Avoiding branches/if/conditionals
Why? well because misspredictable branches are very slow on modern CPUs, doing 10 or more simple arithemetic operations can be faster, but also keep in mind that:
- compilers sometimes compile conditional code to very efficient unconditional code, while they might not recognize your branchless code es equivalent
- if the branch is well predictable it will probably be faster then the branchless code
Building blocks of branchless code
Turning comparissions into masks or 0/1
a<0 | a>>31 |
a!=0 | (a|-a)>>31 |
a<b | (a-b)>>31 |
a>b | (b-a)>>31 |
a≤b | (a-b-1)>>31 |
a≥b | (b-a-1)>>31 |
Note, you might want to replace 31 by the number of bits in whatever type you use and cast to a signed type if you want a bit mask (-1/0) or unsigned type if you want (1/0)
allso keep in mind that (a<b) and such will give you (1/0) too
converting bitmasks to 0/1
well, thats trivial, there are many ways, some even flip the 0/1 in the process
mask&1, -mask, mask+1
converting 0/1 to masks
-x, x-1
flipping the 0/1 value
x^1, 1-x
flipping the mask value
x^(-1), ~x
switch between 2 variables depening upon a mask
b+((a-b)&mask), b^((a^b)&mask)
convert mask to 0/x
mask&x
convert mask to -1/x
mask|x
Note: usefull for (-1/0) -> (-1/1)
add/sub x depening upon a mask
a += x&mask
Note, dont forget a+=mask / a-=mask for x=1/-1
negate depening upon a mask
a = (a^mask) – mask
minimum of 2 variables
b+((a-b)&((a-b)>>31))
maximum of 2 variables
a-((a-b)&((a-b)>>31))
shift by s depending upon a mask
a>>= s&mask, a< <=s&mask, a += ((a>>s)-a)&mask
Note, that shifting by a constant might be faster
exchanging 2 values depending upon a mask
a^=b
b^=a&mask
a^=b
Note, the mask doesnt need to be 0/-1 it could have just some bits set
logical operations between masks
well, that really should be obvious AND a&b, OR a|b, XOR a^b, NOT ~a
I remember seeing a bunch of stuff like this in the assembly code that TuxNES generates. (Hi Mike)

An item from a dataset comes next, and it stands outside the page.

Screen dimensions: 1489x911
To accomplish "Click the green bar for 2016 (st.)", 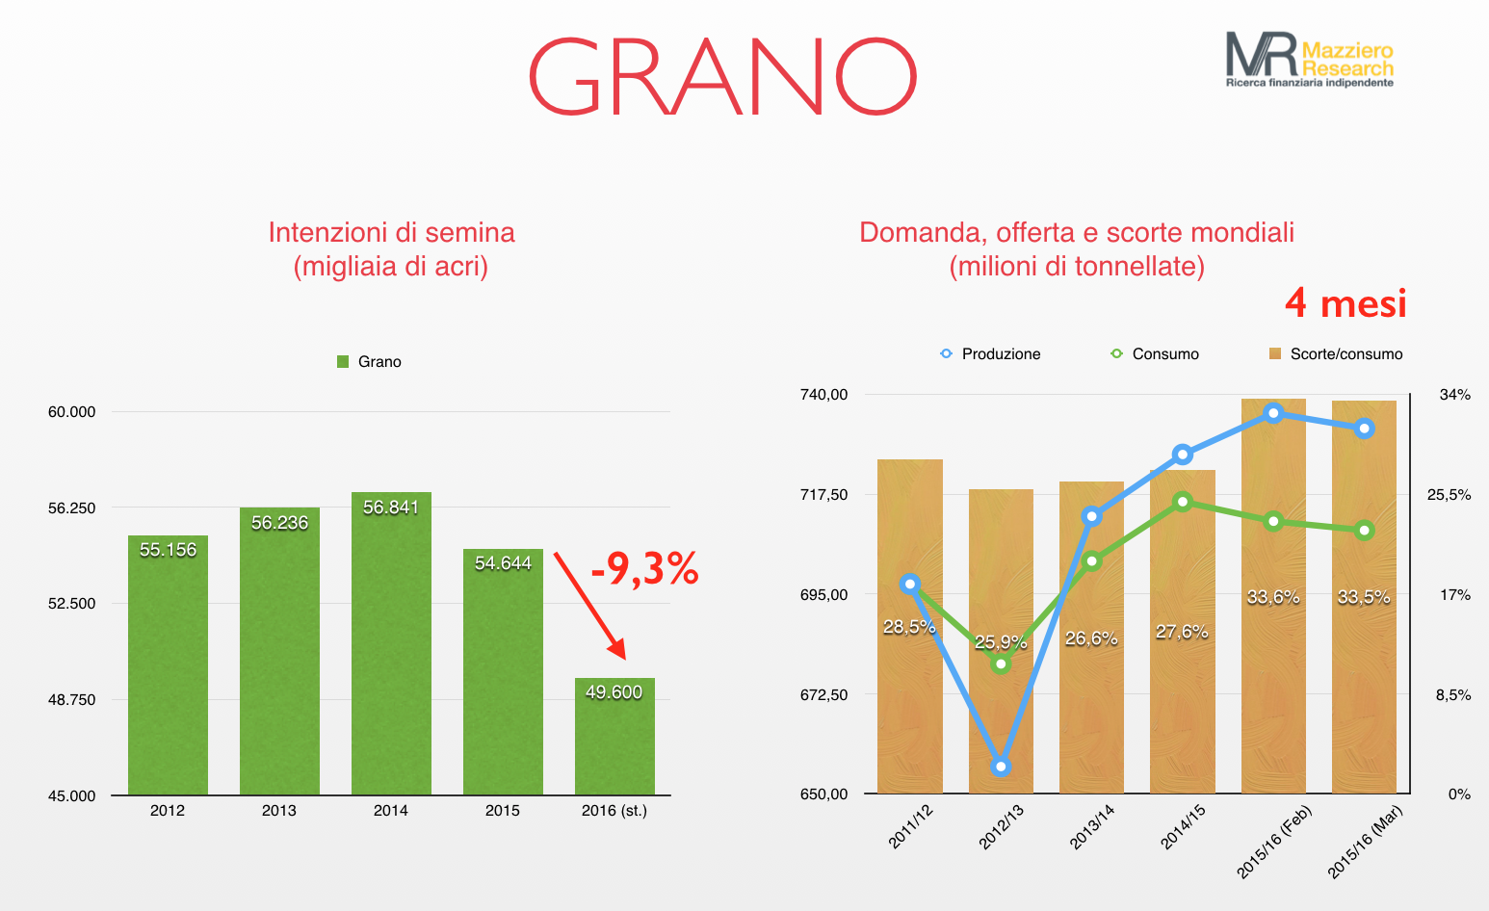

It also had this optimization:
For unsigned values, (x>a)&&(x
Comment by None — 2006-01-30 @ 15:28
err.. (x>a)&&(x<b) is equivalent to (x-a)<(b-a)
this time with <… :)
Comment by None — 2006-01-30 @ 15:35
yes, and for a=0 this becomes x<b
and big surprisse it works for signed values too, for example:
(x>-10)&&(x<10) == (unsigened)(x+10)<20
PS: mike (melanson) != michael (niedermayer)
Comment by Michael — 2006-01-30 @ 17:09
Yes, but most of this stuff breaks if you’re not careful about signedness and range. For example
(0x80000000<0x7FFFFFFF)==1 but (0x80000000-0x7FFFFFFF)>>31==0 !
This can be a source of bugs if you’re not careful.
Note that if you compile on x86, some of these optimizations don’t make much difference. For example, the compiler should emit a<b as a setl instruction, which isn’t a conditional branch and doesn’t stall the pipeline. So you need to look at the instructions that actually get generated…
Comment by None — 2006-01-31 @ 04:27
You’re a better hacker than I, Mr. None– I just branched the Nestra source into TuxNES. I never claimed to understand how the dynamic recompiler worked! :)
Comment by Multimedia Mike — 2006-01-31 @ 08:04